- Born: January 3, 1947 (age 79) Taichung, Taiwan
- Education: National Taiwan University (BS) Harvard University (MA, PhD)
- Known for: Development of entity–relationship modeling
- Awards: Stevens Software Innovation Award (2001) ACM - AAAI Allen Newell Award (2002) IEEE Harry H. Goode Memorial Award (2003) DAMA International Achievement Award (2000) Pan Wen-Yuan Outstanding Research Award (2004) Software Eng. Society & SDPS Society Transformative Award (2011) Fellow of ACM, IEEE, AAAS, & ER
- Scientific career
- Fields: Computer science Applied mathematics
- Workplaces: Carnegie Mellon University Harvard University University of California Massachusetts Institute of Technology Louisiana State University
- Thesis: Optimal File Allocation (1973)
- Doctoral advisor: Ugo Gagliardi Jeffrey P. Buzen George H. Mealy

= Peter Chen =

American computer scientist

Chen Pin-Shan (陳品山 (Chén Pǐnshān); born 3 January 1947), also known by his English name Peter Chen, is a Taiwanese-American computer scientist and applied mathematician. He is a retired distinguished career scientist and faculty member at Carnegie Mellon University and Distinguished Chair Professor Emeritus at Louisiana State University. He is known for the development of the entity–relationship model in 1976.

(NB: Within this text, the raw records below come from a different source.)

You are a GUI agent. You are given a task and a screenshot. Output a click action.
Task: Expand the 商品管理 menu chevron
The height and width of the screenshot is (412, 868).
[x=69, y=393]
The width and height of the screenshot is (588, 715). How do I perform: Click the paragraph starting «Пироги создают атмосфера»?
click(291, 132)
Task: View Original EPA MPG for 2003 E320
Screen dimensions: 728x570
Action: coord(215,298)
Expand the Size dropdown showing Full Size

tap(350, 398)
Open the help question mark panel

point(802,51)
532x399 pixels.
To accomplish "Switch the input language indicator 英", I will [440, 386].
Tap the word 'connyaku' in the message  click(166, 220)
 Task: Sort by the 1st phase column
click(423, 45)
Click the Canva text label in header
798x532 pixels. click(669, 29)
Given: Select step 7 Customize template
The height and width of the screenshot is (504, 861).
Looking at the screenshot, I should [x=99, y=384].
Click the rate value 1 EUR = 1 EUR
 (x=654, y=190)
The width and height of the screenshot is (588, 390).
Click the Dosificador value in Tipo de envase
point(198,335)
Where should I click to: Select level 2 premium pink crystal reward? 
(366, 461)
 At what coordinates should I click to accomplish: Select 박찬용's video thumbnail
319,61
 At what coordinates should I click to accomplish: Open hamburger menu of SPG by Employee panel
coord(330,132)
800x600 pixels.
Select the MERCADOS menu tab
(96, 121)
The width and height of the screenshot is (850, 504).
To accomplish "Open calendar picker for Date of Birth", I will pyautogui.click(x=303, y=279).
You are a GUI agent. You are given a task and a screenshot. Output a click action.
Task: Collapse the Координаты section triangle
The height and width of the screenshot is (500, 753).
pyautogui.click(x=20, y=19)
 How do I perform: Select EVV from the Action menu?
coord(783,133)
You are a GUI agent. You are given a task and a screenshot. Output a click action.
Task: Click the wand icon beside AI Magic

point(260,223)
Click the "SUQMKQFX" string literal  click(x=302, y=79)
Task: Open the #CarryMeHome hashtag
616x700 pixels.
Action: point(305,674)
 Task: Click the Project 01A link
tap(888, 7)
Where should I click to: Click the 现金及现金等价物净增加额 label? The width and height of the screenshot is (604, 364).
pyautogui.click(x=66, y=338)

== Early life and education ==
Chen was born in Taichung, Taiwan. After graduating from Taichung Municipal First Senior High School, he studied electrical engineering at National Taiwan University and graduated with a Bachelor of Science in 1968. Inspired by An Wang, Chen then pursued doctoral studies in the United States at Harvard University. He earned a Master of Arts (M.A.) and his Ph.D. from Harvard in computer science and applied mathematics in 1973 under professors Ugo Gagliardi, Jeffrey P. Buzen, and George H. Mealy. His doctoral dissertation was titled, "Optimal File Allocation".

== Career ==
After graduating from Harvard, Chen spent one year at Honeywell and a summer at Digital Equipment Corporation.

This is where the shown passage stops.